Data records:

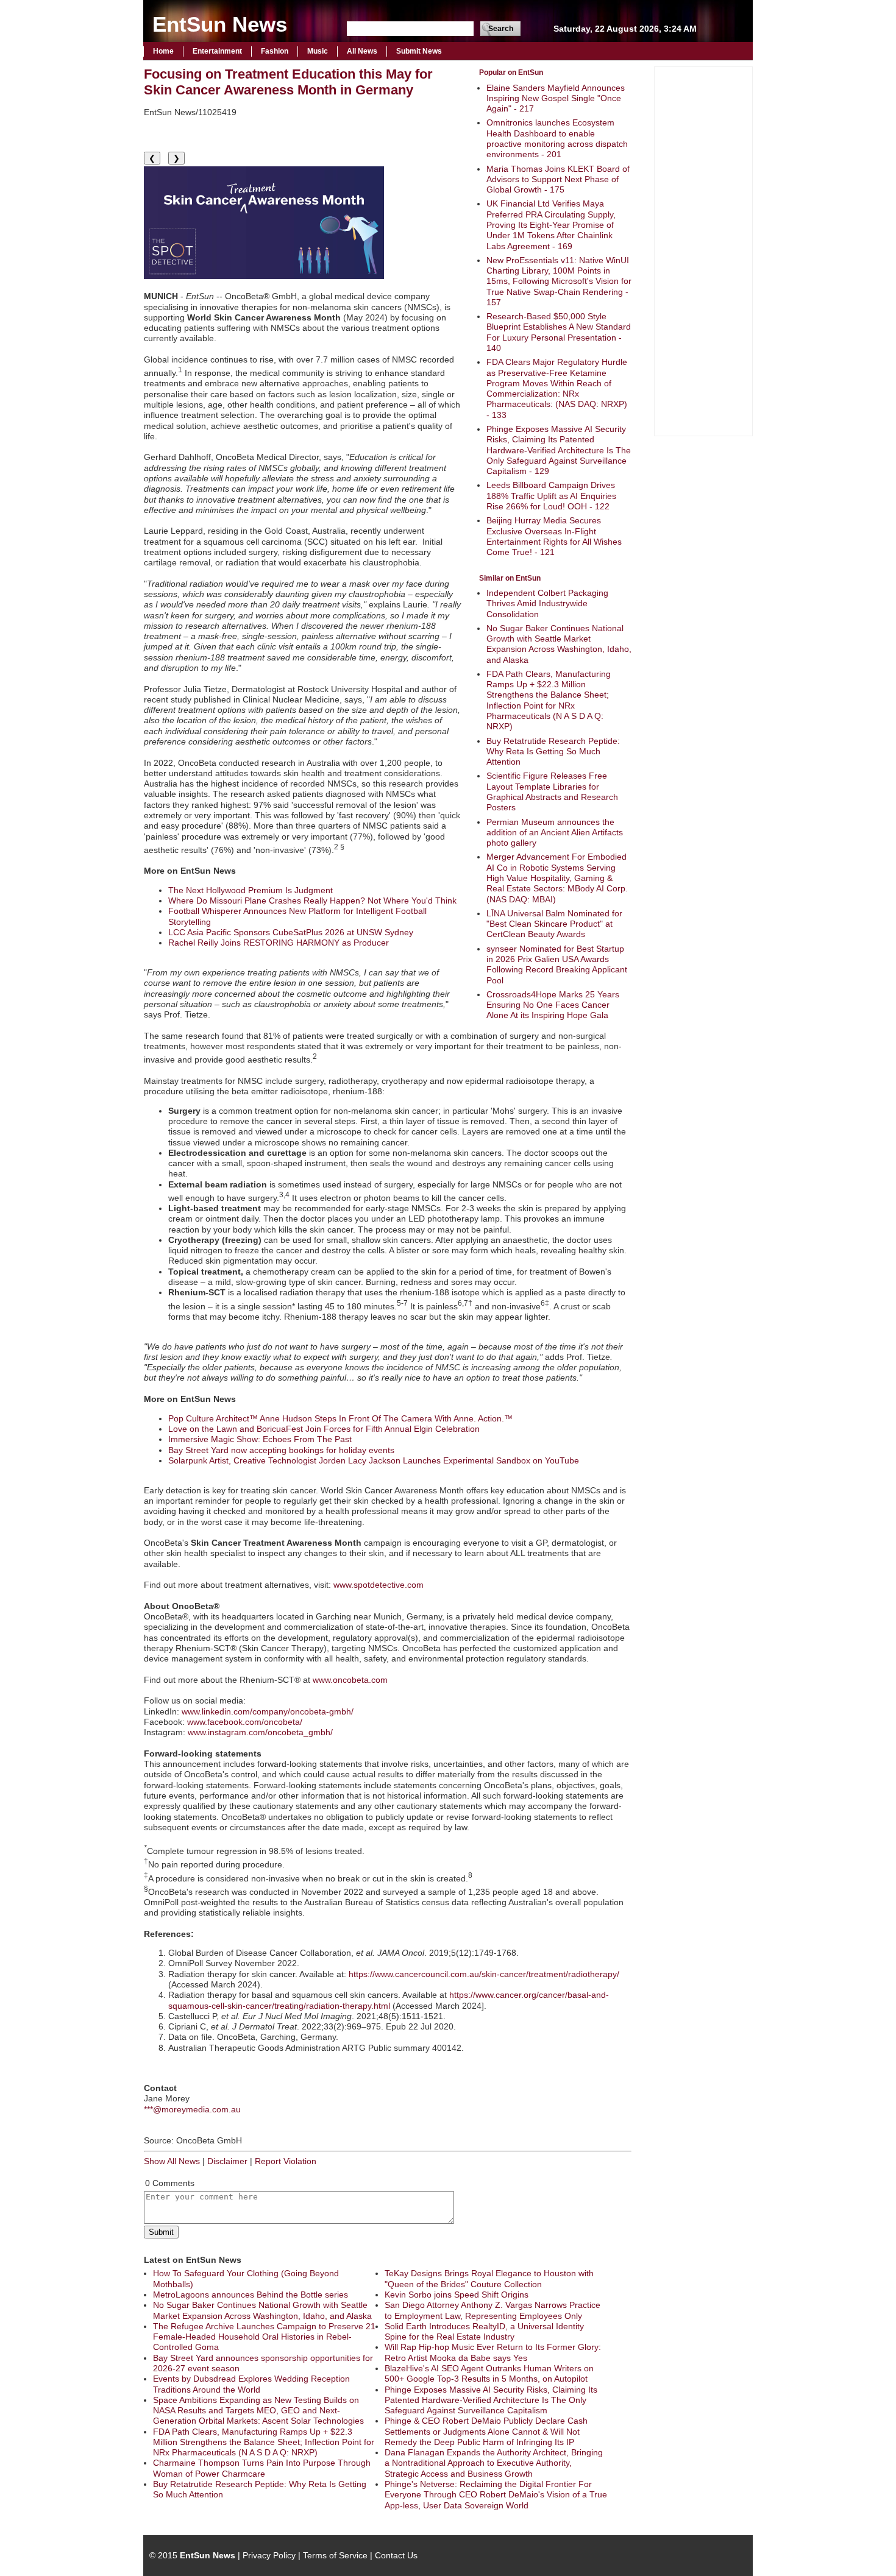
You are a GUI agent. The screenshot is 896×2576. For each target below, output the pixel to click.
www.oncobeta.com (350, 1680)
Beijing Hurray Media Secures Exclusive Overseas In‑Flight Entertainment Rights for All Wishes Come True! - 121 (554, 536)
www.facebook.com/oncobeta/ (244, 1722)
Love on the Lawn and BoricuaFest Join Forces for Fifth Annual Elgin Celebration (324, 1429)
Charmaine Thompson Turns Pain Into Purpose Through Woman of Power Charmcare (262, 2468)
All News (362, 51)
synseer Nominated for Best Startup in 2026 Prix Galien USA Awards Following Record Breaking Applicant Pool (556, 964)
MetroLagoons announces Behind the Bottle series (250, 2294)
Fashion (274, 51)
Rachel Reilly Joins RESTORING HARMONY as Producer (278, 942)
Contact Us (396, 2555)
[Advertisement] (703, 250)
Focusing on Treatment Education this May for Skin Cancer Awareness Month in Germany (288, 81)
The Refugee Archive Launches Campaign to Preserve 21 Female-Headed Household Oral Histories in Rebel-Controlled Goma (264, 2336)
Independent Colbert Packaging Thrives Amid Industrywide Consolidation (547, 603)
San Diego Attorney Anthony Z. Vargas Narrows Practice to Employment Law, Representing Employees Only (492, 2310)
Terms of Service (335, 2555)
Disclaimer (227, 2161)
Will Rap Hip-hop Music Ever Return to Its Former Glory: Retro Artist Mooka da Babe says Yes (493, 2352)
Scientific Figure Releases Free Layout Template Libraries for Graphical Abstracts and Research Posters (552, 791)
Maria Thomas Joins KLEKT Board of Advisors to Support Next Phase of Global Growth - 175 (558, 179)
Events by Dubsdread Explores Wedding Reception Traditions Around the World (251, 2384)
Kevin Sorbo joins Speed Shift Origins (456, 2294)
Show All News (172, 2161)
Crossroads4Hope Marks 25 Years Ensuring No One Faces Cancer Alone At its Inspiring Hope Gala (552, 1005)
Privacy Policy (269, 2555)
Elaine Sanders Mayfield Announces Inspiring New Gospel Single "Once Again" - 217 (555, 98)
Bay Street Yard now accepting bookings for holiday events (281, 1450)
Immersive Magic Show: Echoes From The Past (260, 1439)
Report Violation (285, 2161)
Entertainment (217, 51)
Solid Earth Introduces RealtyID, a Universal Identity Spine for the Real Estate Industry (484, 2331)
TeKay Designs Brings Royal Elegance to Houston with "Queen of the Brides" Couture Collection (489, 2278)
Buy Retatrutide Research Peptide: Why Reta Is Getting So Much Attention (553, 751)
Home (163, 51)
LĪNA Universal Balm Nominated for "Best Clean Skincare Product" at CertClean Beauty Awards (554, 923)
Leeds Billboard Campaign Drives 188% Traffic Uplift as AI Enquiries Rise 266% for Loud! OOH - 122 (551, 495)
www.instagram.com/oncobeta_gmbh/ (260, 1732)
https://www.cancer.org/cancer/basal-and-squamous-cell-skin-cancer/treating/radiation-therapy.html (388, 2000)
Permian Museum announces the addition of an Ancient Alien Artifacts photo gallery (554, 832)
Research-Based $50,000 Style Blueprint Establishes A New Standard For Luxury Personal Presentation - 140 (558, 332)
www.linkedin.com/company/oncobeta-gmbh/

- **Task goal**
Repeat the exact lines from the first line of the data through the line containing "Events by Dubsdread". Nothing else, no pictures.

- **Answer box**
You are a GUI agent. The screenshot is 896×2576. For each target below, output the pixel to click.
www.oncobeta.com (350, 1680)
Beijing Hurray Media Secures Exclusive Overseas In‑Flight Entertainment Rights for All Wishes Come True! - 121 (554, 536)
www.facebook.com/oncobeta/ (244, 1722)
Love on the Lawn and BoricuaFest Join Forces for Fifth Annual Elgin Celebration (324, 1429)
Charmaine Thompson Turns Pain Into Purpose Through Woman of Power Charmcare (262, 2468)
All News (362, 51)
synseer Nominated for Best Startup in 2026 Prix Galien USA Awards Following Record Breaking Applicant Pool (556, 964)
MetroLagoons announces Behind the Bottle series (250, 2294)
Fashion (274, 51)
Rachel Reilly Joins RESTORING HARMONY as Producer (278, 942)
Contact Us (396, 2555)
[Advertisement] (703, 250)
Focusing on Treatment Education this May for Skin Cancer Awareness Month in Germany (288, 81)
The Refugee Archive Launches Campaign to Preserve 21 Female-Headed Household Oral Histories in Rebel-Controlled Goma (264, 2336)
Independent Colbert Packaging Thrives Amid Industrywide Consolidation (547, 603)
San Diego Attorney Anthony Z. Vargas Narrows Practice to Employment Law, Representing Employees Only (492, 2310)
Terms of Service (335, 2555)
Disclaimer (227, 2161)
Will Rap Hip-hop Music Ever Return to Its Former Glory: Retro Artist Mooka da Babe says Yes (493, 2352)
Scientific Figure Releases Free Layout Template Libraries for Graphical Abstracts and Research Posters (552, 791)
Maria Thomas Joins KLEKT Board of Advisors to Support Next Phase of Global Growth - 175 (558, 179)
Events by Dubsdread Explores Wedding Reception Traditions Around the World (251, 2384)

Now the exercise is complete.